Exchange We Can Believe In

Wade Munday is a writer in Nashville. Governor Bill Haslam caved to the far right wing of his party over the decision for Tennessee to set up a state-based health insurance exchange. He says federal government can’t do for Tennesseans that which we can do for ourselves, and yet he’s going to allow the federal government to set up our exchange for us anyways. He is becoming a case study in self-contradiction. It is no more comforting that the ones making up his mind antagonize the same government that encourages free market principles by creating this health exchange. During a holiday season of giving, they bemoan the idea of limited government that helps the most vulnerable, and expensive, people in society. If you want government out of YOUR life, then couldn’t you achieve that by having government involved in the lives of others less fortunate? But that’s more about Medicaid expansion.

The federal government is willing to set up a health exchange for us, and we should be thrilled to accept it. If left to the legislature in this state, then the health insurance exchange could just as easily serve as the list of companies who contributed the most to Republican candidates in the last election.

Not so long ago Tennessee was a land of barefoot farmers and outhouses, and then Tennesseans’ lives were transformed by a federal project that brought rural electricity. That big government project saved a lot of lives, improved our prospects for lengthened life, and improved the lives of future generations. There’s a statue in downtown Nashville that shows a TVA man standing watch over an impoverished family, a single mother and her children.
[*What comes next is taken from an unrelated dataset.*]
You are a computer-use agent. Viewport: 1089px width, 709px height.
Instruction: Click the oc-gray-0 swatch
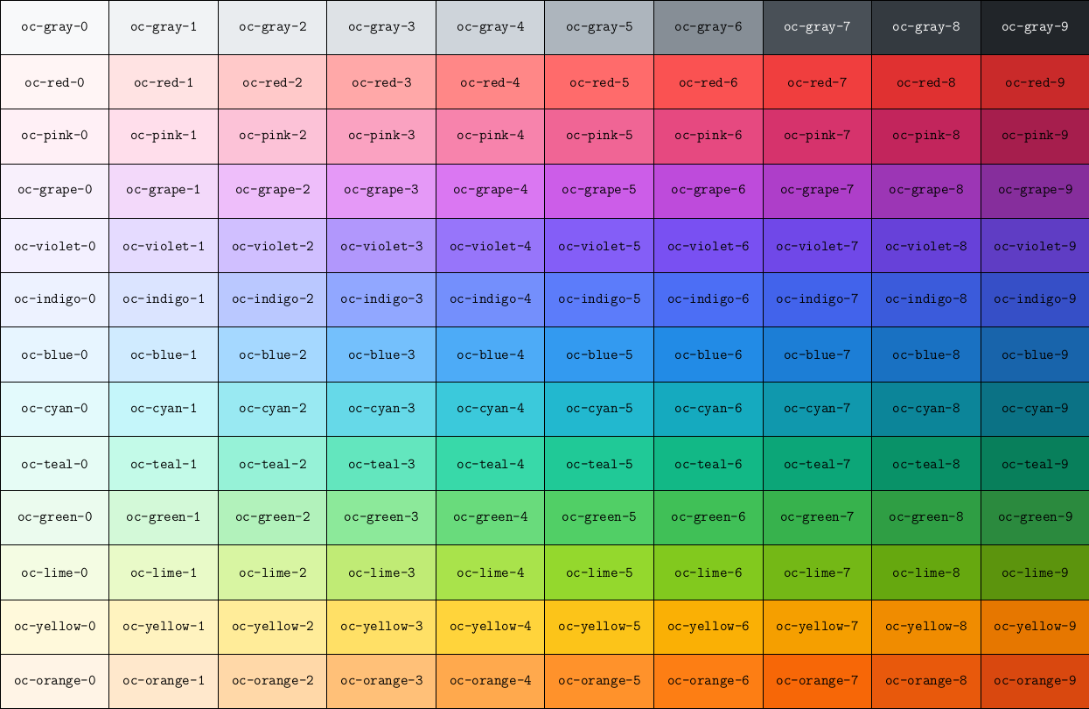coord(54,27)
In those days, the federal government was concerned with the quaint notion of life, liberty, and the pursuit of indoor plumbing because, let’s face it, dysentery isn’t a way to happiness.

The decision not to set up a state-based health exchange for Republican Bill Haslam was a political calculation, another weak response to an established conservative legislature that doesn’t need to respond to the interests of the supermajority of Tennesseans that elected them. Instead, they and their governor are content to divine what’s best for their careers by sticking their thumbs in the political winds to see which way it blows. Unfortunately, most of us in this state are standing downwind.